The church hall was the second-biggest hall in the city up until the twentieth century. Not only was the church service held here every Sunday but it was also the place where the residents ate their meals every day, where official celebrations were held, and where receptions were held for dignitaries. Members of the Dutch Royal House and Sir Winston Churchill set foot in this building by the Amstel river and in 1953 it was given the name Amstelhof.
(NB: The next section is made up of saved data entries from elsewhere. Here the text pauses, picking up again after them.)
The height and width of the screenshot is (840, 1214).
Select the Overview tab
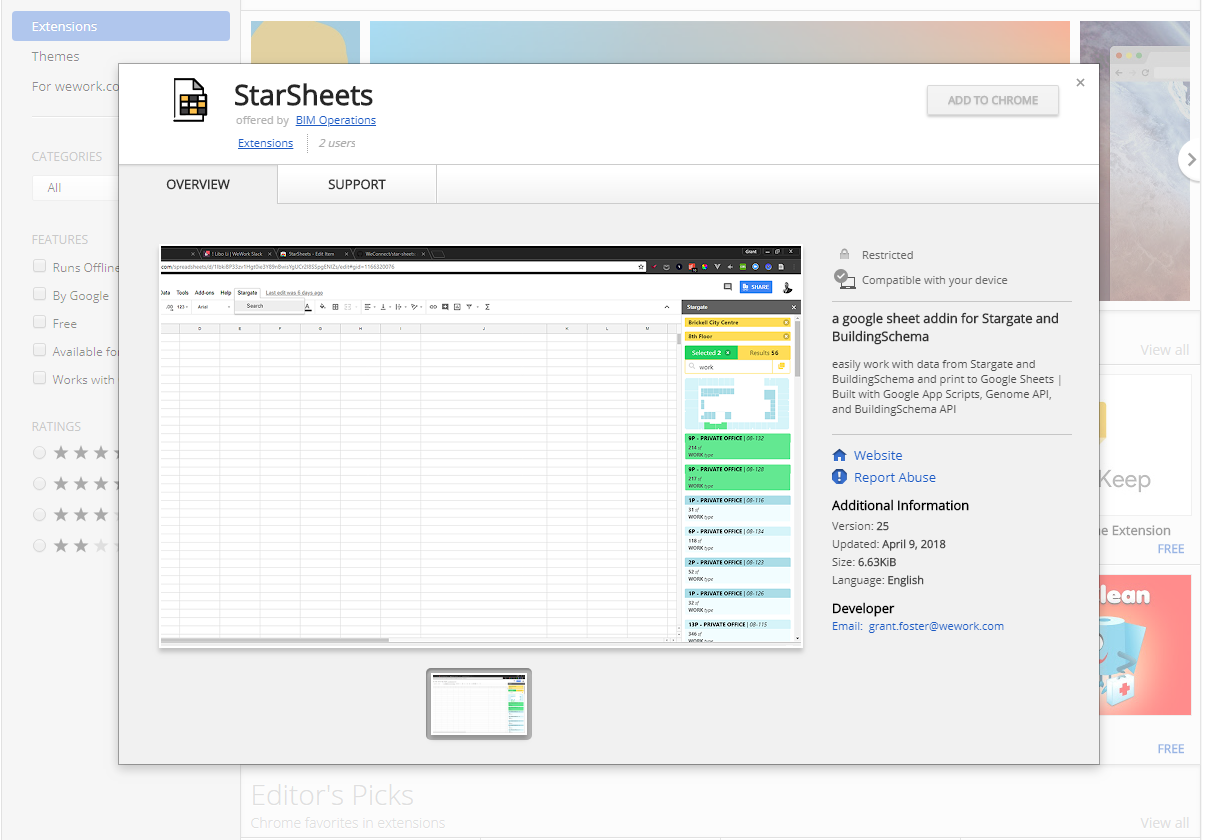tap(198, 184)
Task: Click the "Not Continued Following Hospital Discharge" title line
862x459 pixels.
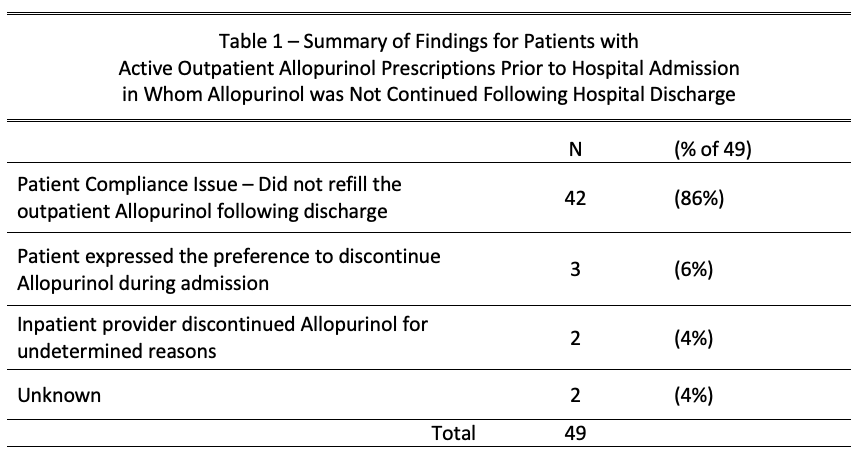Action: click(428, 94)
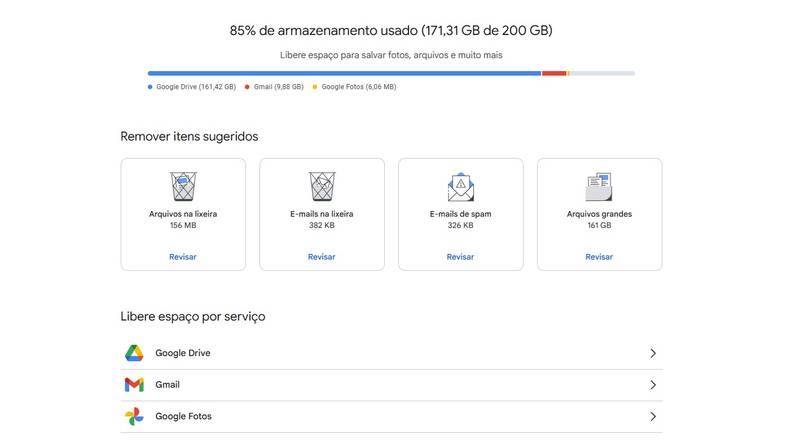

A number of renovations have been completed over the years. Early on it became clear that the original kitchen was too small and a new one was built in the cellar. That kitchen can still be viewed in its original state in the Amstel Wing, near the reconstructed Regent’s Chamber. In 1860 a central heating system was installed – the very first in the world. Large-scale renovations were carried out from 1970 to 1979. Yet less than twenty years later it turned out that despite these improvements, the building no longer met the requirements for suitable residential care. In 2007 the last residents were transferred to other homes. That was long after Ernst Veen, director of De Nieuwe Kerk, had come up with the idea of using the Amstelhof for a new purpose: to become the partner of the Hermitage St. Petersburg. A place to exhibit art from that colossal Russian treasure trove which has over three million works of art at its disposal.
From 2007 to 2009 the Amstelhof was converted into a state-of-the-art museum. The architect Hans van Heeswijk designed the building, Merkx+Girod architects designed the interior, and Michael van Gessel designed the garden. The exterior has retained its classic character, although all later coats of paint were removed, while the interior is a completely new, open, and light. On 20 June 2009 the Hermitage was opened to the public with the launch of the exhibition At the Russian court.